One of the most problematic issues in human relationships and communication is our perceived differences. That may seem like an obvious remark, one that invites no further discussion. However, when we examine how we relate to one another, we can see that our similarities and commonalities are often sidelined or ignored. Instead, we defend our position or opinion. We argue we’re right or our way is the only way. The reality of the things we have in common and the enormity of our similarities are often lost to our egos.
Evidence is everywhere. From the meeting of a municipal committee to a meeting at the United Nations, while the stakes may vary, the underlying dynamics are shockingly similar.
How is it that, as a species with obviously common origin (whether you believe in creation or evolution), we have become so isolated in our individual perceptions of reality? Clearly this is a very complex anthropological and philosophical issue. Perhaps we can look at it in terms that can apply to our daily interactions.
When we consider our moment to moment experience is created by our thinking and much of what we think is a product of our upbringing . . . our families, our church, our ethnicity . . . we can begin to see how we’ve developed individual world views or “separate realities”. It’d be impossible to imagine it otherwise. Even in one family we can encounter very different impressions of the same event. It sometimes would seem siblings had different parents, judging from their description of “Mom and Dad”.
How can we get past our perceived differences? How can we find our shared commonalities? A few possibilities come to mind.
First, coming back to the idea of a thought-created reality, perhaps we could take our thinking (i.e. our opinion) less seriously and personally. We could begin to let go of our attachment to the outcome.
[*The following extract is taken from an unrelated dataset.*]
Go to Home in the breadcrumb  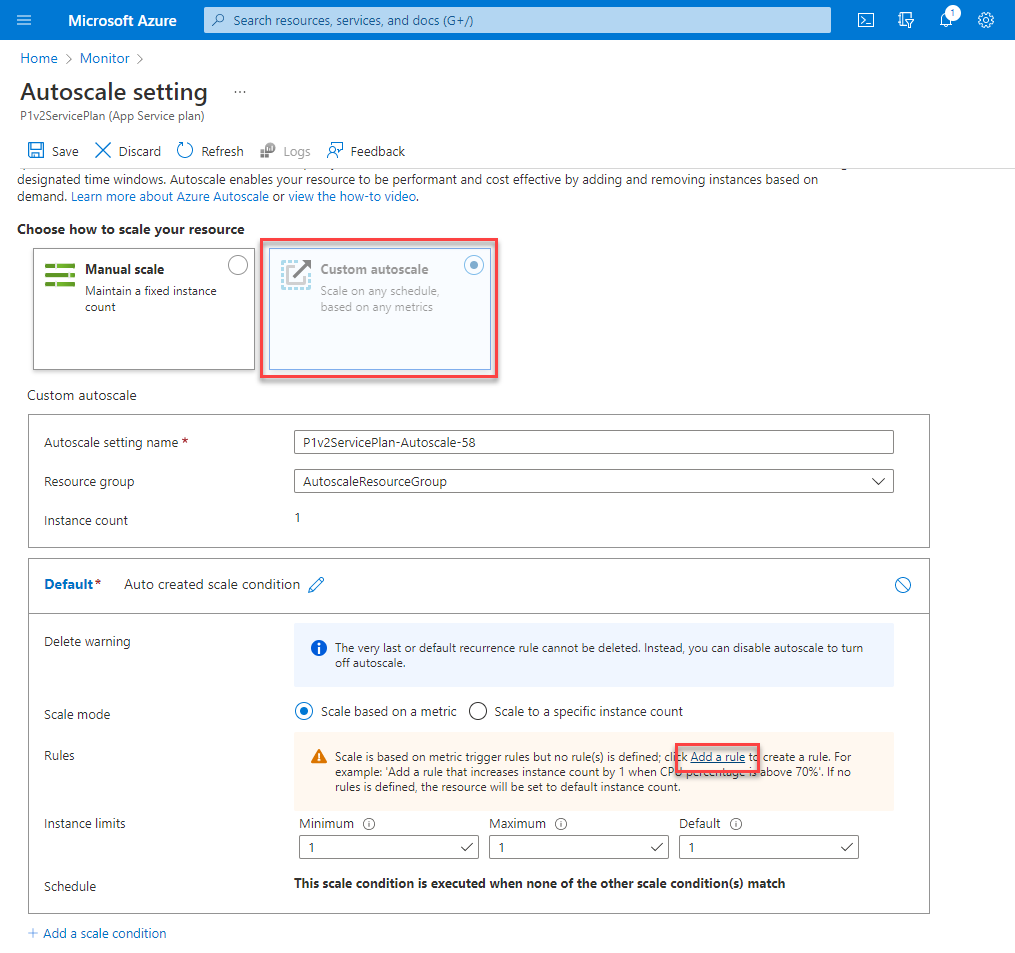[x=39, y=59]
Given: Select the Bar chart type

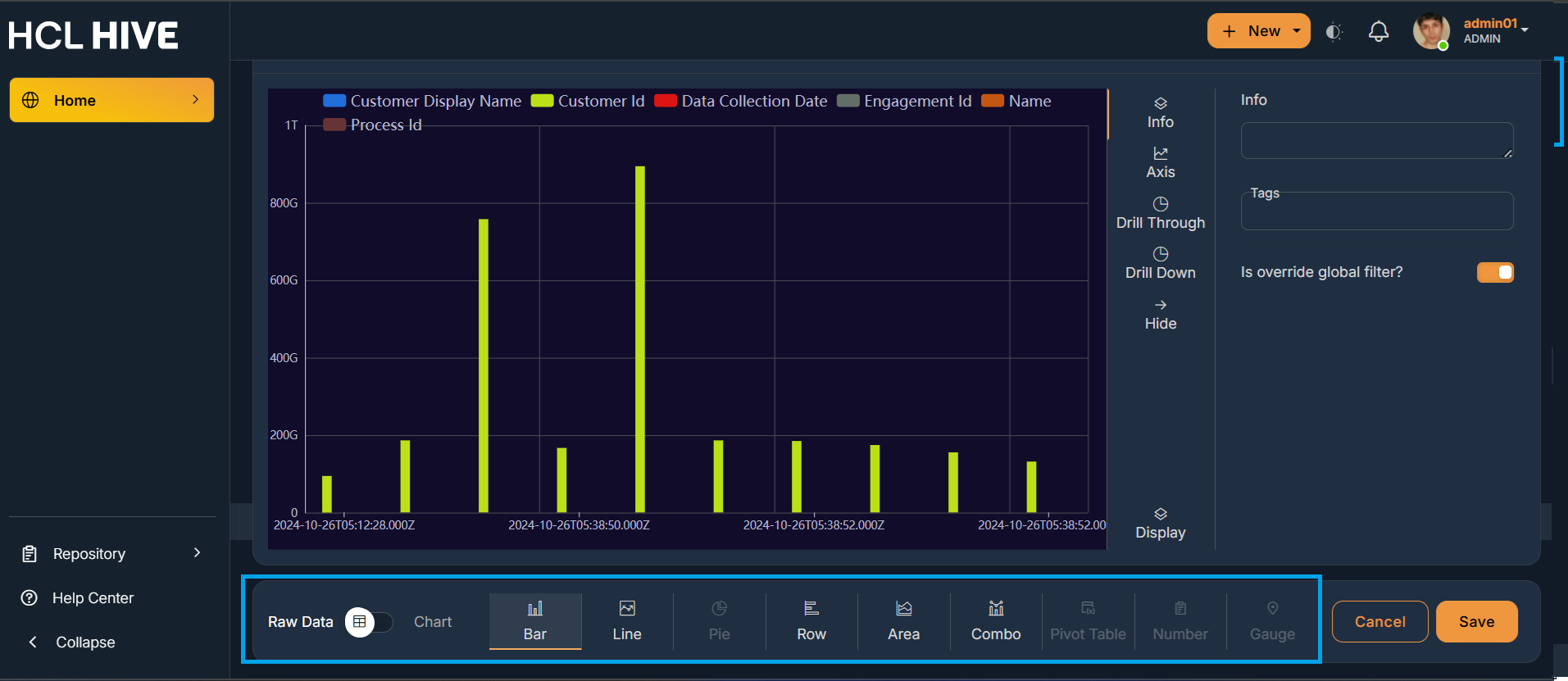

Next, we could become more curious about the other person’s state of mind and perspective. When curiosity is our stance, we move into deeper listening and become less judgmental.
Finally, when we’re taking our own thinking less personally and are curious about another’s perception of an issue or event (their reality) we’re able to access our deeper wisdom and compassion. From this place of non-judgment we’re better able to see the individual’s innate health and to have faith in its existence in every human being.
What a different experience we’d have if we approached each other’s differences with curiosity rather than conflict, with compassion rather than judgment. Recognizing that the source of our discomfort and anxiety about differences is simply the product of our own insecure thinking, we are free to explore and learn from our differences. Maybe even to celebrate them. What a difference!